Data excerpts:
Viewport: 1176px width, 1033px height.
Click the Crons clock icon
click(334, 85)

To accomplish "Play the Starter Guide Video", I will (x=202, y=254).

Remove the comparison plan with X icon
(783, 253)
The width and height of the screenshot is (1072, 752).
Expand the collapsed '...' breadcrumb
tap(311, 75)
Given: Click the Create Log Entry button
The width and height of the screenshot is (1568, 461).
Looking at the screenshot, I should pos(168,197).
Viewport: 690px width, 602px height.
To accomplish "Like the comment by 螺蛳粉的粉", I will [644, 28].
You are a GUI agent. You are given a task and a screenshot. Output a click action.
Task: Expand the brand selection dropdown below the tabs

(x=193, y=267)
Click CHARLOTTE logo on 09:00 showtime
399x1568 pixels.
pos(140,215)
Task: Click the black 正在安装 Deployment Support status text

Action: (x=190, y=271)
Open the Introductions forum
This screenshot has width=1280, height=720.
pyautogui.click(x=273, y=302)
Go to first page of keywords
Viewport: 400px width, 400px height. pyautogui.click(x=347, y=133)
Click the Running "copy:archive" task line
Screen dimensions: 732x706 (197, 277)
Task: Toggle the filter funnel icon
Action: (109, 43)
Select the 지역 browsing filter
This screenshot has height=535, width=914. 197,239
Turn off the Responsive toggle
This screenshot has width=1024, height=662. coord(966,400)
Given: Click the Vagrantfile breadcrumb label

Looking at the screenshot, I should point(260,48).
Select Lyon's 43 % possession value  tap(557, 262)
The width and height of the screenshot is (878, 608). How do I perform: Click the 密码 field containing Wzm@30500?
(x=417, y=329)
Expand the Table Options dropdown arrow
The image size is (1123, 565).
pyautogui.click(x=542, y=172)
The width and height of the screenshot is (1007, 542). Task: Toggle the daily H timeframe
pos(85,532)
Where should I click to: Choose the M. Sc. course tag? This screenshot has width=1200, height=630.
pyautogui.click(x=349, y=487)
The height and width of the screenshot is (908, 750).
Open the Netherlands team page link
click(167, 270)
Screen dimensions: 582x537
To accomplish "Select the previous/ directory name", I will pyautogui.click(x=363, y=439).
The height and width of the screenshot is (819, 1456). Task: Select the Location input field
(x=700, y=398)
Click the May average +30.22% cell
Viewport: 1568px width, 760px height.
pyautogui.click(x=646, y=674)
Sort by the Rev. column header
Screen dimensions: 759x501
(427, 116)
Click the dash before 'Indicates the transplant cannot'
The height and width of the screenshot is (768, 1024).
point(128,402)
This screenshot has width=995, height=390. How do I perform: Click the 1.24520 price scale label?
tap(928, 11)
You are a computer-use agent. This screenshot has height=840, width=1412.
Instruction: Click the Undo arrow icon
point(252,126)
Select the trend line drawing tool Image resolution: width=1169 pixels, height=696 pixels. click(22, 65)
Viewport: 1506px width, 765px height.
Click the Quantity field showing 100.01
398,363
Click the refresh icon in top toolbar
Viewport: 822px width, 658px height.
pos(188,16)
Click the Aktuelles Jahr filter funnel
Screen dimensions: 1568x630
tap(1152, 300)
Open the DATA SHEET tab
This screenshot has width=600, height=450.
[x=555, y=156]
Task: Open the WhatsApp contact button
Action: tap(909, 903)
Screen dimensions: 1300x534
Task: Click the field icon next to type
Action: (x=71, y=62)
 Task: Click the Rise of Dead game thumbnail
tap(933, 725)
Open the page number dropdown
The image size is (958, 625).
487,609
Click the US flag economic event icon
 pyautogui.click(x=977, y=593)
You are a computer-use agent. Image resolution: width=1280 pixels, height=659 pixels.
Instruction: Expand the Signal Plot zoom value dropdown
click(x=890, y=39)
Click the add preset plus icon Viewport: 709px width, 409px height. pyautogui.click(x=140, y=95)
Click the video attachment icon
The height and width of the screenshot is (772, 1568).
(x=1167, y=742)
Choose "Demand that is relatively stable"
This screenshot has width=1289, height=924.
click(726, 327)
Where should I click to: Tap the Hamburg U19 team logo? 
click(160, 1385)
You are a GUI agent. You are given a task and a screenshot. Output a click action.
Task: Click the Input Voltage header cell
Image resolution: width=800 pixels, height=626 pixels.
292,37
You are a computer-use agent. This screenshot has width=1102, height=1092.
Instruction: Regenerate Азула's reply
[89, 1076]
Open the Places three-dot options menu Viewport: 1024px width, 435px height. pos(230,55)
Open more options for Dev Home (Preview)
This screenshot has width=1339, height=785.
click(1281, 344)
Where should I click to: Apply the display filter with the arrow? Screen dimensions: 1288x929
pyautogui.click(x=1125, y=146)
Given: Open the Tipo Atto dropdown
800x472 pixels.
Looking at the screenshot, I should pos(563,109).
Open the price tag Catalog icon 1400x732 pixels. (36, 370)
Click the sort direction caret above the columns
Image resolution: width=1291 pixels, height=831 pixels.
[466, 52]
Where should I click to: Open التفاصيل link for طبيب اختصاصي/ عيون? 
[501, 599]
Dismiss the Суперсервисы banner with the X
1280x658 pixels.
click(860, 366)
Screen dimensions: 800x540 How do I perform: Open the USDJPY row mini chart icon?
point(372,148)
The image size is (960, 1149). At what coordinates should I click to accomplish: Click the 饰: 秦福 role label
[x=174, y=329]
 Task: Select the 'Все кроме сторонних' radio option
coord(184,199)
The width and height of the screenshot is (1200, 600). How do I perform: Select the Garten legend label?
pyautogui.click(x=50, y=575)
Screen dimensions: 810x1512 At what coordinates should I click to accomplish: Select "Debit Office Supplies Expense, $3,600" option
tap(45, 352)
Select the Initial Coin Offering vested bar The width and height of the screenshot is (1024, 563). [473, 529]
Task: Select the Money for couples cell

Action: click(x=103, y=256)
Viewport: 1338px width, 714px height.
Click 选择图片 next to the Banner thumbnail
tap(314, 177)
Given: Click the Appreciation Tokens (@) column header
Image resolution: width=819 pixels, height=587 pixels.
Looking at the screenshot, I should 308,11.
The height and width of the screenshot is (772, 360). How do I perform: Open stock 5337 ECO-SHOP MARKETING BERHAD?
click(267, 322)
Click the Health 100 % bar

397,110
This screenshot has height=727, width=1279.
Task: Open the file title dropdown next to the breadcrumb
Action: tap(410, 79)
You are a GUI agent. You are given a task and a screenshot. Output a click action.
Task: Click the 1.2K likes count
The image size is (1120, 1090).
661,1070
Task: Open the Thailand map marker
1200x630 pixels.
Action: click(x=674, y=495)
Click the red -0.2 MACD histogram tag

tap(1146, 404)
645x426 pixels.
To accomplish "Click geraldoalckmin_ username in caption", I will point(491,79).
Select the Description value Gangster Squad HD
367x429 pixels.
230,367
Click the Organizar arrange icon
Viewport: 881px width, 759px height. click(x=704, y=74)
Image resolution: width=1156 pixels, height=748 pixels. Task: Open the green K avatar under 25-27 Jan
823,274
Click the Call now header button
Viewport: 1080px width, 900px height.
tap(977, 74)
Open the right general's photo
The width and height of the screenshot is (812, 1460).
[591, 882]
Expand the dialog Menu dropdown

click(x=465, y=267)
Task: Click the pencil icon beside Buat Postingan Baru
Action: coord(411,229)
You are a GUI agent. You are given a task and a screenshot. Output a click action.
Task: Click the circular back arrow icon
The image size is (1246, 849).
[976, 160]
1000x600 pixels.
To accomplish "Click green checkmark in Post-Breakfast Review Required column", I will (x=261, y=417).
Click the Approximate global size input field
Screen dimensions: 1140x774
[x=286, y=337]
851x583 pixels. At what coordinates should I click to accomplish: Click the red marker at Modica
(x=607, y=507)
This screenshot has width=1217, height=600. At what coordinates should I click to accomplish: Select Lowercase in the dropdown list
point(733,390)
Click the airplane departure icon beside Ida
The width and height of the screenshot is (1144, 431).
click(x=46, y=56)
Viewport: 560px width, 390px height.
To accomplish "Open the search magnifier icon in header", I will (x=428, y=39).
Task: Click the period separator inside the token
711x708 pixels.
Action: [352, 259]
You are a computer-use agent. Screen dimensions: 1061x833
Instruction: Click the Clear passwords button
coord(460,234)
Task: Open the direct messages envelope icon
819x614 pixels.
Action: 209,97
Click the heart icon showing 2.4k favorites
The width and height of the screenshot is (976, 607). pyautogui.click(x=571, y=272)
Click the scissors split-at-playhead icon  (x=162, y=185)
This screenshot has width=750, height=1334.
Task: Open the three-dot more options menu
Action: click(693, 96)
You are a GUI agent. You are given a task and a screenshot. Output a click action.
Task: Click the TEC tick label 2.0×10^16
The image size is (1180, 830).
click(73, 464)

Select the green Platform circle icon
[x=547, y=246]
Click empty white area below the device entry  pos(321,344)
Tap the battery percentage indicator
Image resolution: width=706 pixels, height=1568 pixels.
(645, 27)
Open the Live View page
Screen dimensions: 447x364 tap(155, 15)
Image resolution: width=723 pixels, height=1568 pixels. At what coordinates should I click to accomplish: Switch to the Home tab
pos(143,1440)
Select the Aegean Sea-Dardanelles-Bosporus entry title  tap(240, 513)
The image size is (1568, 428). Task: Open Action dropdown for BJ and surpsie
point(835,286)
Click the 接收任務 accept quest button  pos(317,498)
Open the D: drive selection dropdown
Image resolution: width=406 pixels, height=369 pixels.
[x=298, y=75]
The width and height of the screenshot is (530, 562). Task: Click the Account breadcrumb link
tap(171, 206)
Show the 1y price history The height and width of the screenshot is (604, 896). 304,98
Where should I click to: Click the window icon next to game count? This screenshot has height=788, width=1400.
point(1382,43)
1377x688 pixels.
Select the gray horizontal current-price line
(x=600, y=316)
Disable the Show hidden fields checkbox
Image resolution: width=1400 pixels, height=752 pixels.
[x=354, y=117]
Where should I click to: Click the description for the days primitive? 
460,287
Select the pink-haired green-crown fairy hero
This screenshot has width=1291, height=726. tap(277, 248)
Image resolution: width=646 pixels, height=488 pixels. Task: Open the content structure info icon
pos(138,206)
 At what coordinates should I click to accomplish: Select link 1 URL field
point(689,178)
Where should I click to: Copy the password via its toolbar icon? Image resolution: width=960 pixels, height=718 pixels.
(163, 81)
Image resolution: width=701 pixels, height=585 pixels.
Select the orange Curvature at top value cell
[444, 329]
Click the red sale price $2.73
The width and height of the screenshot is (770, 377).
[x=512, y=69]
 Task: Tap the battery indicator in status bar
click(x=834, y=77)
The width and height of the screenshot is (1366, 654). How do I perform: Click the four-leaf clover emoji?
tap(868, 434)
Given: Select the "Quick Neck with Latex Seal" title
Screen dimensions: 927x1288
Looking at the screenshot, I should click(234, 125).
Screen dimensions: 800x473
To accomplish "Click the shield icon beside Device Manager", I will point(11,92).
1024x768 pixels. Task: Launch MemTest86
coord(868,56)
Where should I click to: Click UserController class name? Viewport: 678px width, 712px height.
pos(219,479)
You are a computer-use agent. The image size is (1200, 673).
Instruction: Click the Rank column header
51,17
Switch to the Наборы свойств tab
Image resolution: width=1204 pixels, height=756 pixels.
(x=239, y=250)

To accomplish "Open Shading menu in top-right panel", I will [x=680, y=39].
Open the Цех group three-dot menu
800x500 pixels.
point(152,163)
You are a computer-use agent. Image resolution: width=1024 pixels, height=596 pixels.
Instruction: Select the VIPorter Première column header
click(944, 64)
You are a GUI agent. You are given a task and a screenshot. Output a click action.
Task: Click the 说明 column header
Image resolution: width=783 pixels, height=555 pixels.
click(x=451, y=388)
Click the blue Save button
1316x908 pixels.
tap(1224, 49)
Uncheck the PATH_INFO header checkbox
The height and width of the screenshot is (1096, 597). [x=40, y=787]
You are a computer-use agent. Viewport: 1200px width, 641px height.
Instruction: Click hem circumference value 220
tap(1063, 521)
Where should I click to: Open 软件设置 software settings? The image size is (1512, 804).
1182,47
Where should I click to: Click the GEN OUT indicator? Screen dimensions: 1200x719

▸ **Prompt**
Of the lines above, copy each that contains "computer".

▸ **Solved problem**
You are a computer-use agent. This screenshot has height=840, width=1412.
You are a computer-use agent. Image resolution: width=1280 pixels, height=659 pixels.
You are a computer-use agent. This screenshot has width=1102, height=1092.
You are a computer-use agent. Screen dimensions: 1061x833
You are a computer-use agent. The image size is (1200, 673).
You are a computer-use agent. Image resolution: width=1024 pixels, height=596 pixels.
You are a computer-use agent. Viewport: 1200px width, 641px height.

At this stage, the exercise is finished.